- **WHAT YOU NEED TO DO**
Reproduce verbatim the records that run from the line containing "You are a computer-use agent. 1505x505" up to and including the line containing "Select the 2T".

┏━━

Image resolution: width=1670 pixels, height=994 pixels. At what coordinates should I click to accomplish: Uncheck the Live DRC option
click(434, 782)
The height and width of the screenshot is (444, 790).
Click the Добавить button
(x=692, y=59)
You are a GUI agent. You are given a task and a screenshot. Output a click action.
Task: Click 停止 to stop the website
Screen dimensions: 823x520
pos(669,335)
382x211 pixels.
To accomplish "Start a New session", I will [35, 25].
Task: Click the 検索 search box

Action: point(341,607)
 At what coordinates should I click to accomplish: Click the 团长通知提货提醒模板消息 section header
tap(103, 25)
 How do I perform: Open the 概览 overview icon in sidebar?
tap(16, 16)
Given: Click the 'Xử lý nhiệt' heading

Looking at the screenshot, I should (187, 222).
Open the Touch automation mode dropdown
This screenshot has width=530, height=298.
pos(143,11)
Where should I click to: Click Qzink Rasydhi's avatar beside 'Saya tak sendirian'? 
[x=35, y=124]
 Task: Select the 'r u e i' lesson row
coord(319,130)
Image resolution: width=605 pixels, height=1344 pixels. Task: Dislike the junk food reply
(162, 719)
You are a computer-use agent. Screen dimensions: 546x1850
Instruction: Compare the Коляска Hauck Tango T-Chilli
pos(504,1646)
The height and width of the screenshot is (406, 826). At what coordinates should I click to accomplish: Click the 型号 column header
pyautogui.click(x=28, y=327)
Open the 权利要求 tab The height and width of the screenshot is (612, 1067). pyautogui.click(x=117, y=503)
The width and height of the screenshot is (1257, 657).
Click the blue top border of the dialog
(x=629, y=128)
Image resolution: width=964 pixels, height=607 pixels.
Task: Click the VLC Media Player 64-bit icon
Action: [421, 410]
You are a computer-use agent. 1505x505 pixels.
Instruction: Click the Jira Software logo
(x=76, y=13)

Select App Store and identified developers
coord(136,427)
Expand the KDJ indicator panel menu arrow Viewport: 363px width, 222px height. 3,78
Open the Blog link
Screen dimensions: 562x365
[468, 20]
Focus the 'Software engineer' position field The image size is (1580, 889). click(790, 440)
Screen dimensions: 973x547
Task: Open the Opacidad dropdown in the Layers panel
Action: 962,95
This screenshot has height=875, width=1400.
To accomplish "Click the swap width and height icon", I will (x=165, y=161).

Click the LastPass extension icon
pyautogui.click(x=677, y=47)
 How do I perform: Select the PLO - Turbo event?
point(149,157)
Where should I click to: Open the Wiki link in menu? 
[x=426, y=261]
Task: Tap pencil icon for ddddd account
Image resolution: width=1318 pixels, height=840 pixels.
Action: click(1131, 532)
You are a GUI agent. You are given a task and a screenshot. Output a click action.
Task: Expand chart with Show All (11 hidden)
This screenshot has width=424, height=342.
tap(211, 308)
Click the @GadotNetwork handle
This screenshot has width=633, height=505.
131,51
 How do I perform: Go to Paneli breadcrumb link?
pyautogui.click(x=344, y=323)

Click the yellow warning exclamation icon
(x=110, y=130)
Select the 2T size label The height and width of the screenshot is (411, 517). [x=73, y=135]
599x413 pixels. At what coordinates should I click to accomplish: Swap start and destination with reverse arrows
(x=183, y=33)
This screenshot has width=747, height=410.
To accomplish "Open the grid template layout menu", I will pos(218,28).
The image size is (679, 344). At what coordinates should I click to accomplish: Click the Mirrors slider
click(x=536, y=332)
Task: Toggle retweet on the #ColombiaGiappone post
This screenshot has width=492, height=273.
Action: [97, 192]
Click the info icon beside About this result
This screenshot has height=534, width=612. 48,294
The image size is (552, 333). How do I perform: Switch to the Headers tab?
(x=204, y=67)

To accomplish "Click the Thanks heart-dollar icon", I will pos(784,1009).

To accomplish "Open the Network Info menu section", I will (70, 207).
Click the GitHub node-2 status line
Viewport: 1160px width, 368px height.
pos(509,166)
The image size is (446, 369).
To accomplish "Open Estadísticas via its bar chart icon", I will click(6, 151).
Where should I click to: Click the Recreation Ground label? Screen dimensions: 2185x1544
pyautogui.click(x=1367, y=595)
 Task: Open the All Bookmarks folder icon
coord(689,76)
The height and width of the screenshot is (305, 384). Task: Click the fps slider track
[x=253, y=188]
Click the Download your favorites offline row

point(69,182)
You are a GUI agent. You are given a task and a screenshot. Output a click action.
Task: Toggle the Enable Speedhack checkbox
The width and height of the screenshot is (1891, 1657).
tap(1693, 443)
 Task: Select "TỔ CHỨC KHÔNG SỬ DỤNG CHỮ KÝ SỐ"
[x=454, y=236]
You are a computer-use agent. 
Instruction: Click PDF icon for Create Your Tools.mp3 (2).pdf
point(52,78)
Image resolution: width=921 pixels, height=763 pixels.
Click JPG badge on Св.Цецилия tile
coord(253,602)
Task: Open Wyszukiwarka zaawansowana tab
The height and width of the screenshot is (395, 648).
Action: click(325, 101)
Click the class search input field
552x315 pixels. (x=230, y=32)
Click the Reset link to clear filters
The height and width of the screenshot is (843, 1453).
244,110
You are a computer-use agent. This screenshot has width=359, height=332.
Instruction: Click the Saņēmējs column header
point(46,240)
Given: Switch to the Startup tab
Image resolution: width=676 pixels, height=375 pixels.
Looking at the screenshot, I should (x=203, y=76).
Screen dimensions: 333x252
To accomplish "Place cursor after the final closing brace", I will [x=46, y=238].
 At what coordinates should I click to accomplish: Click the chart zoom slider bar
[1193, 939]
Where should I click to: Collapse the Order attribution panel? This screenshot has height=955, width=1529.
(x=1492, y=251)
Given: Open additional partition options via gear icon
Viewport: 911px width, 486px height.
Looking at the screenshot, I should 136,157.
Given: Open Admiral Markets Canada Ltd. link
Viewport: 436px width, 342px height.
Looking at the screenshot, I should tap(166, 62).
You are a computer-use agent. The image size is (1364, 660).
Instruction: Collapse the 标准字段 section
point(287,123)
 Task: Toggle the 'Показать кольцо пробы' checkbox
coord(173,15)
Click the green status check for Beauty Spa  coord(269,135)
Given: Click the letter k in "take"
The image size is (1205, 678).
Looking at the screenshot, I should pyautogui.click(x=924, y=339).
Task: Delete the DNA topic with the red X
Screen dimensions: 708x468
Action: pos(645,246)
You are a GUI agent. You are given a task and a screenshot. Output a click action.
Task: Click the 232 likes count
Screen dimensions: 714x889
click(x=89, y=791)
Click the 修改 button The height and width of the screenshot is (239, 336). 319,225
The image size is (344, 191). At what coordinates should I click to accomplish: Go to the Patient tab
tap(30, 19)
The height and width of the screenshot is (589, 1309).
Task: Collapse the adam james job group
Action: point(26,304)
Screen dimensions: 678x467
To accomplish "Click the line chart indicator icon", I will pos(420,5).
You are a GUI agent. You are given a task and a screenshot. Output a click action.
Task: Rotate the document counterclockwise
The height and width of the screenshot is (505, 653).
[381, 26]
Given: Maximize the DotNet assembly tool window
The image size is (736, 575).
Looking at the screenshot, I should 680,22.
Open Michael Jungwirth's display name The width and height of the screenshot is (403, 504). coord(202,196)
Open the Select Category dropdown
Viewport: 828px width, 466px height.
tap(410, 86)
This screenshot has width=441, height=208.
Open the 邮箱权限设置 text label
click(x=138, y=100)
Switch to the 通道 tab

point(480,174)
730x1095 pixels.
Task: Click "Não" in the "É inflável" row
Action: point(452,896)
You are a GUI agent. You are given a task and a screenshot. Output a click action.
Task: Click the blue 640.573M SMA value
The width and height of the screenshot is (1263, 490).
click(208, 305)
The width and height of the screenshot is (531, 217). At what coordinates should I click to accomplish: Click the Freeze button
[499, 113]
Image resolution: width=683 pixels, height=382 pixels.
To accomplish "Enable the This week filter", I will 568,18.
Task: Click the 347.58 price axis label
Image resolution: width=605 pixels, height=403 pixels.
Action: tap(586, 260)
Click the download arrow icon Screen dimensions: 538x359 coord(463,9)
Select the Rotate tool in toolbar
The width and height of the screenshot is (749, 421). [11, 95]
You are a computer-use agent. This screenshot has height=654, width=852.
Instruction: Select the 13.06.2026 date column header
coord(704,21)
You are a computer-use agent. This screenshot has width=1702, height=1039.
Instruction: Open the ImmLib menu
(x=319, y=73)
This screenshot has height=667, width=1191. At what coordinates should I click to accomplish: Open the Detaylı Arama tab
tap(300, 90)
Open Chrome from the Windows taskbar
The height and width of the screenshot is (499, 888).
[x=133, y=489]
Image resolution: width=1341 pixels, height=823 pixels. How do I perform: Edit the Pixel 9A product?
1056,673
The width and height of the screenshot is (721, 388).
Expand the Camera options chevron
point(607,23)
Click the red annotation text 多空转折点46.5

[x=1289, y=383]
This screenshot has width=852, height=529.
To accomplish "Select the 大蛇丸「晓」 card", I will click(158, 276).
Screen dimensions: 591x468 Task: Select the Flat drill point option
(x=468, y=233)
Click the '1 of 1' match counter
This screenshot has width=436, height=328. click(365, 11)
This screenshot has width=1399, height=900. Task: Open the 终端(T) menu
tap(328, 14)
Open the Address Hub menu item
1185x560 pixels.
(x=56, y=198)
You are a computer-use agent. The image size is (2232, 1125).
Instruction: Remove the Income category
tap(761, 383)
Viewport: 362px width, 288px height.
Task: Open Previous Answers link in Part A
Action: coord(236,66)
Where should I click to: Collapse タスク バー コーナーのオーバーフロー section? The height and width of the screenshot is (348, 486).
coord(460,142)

┗━━

- **RESULT FOR THIS TASK**
You are a computer-use agent. 1505x505 pixels.
Instruction: Click the Jira Software logo
(x=76, y=13)

Select App Store and identified developers
coord(136,427)
Expand the KDJ indicator panel menu arrow Viewport: 363px width, 222px height. 3,78
Open the Blog link
Screen dimensions: 562x365
[468, 20]
Focus the 'Software engineer' position field The image size is (1580, 889). click(790, 440)
Screen dimensions: 973x547
Task: Open the Opacidad dropdown in the Layers panel
Action: 962,95
This screenshot has height=875, width=1400.
To accomplish "Click the swap width and height icon", I will (x=165, y=161).

Click the LastPass extension icon
pyautogui.click(x=677, y=47)
 How do I perform: Select the PLO - Turbo event?
point(149,157)
Where should I click to: Open the Wiki link in menu? 
[x=426, y=261]
Task: Tap pencil icon for ddddd account
Image resolution: width=1318 pixels, height=840 pixels.
Action: click(1131, 532)
You are a GUI agent. You are given a task and a screenshot. Output a click action.
Task: Expand chart with Show All (11 hidden)
This screenshot has width=424, height=342.
tap(211, 308)
Click the @GadotNetwork handle
This screenshot has width=633, height=505.
131,51
 How do I perform: Go to Paneli breadcrumb link?
pyautogui.click(x=344, y=323)

Click the yellow warning exclamation icon
(x=110, y=130)
Select the 2T size label The height and width of the screenshot is (411, 517). [x=73, y=135]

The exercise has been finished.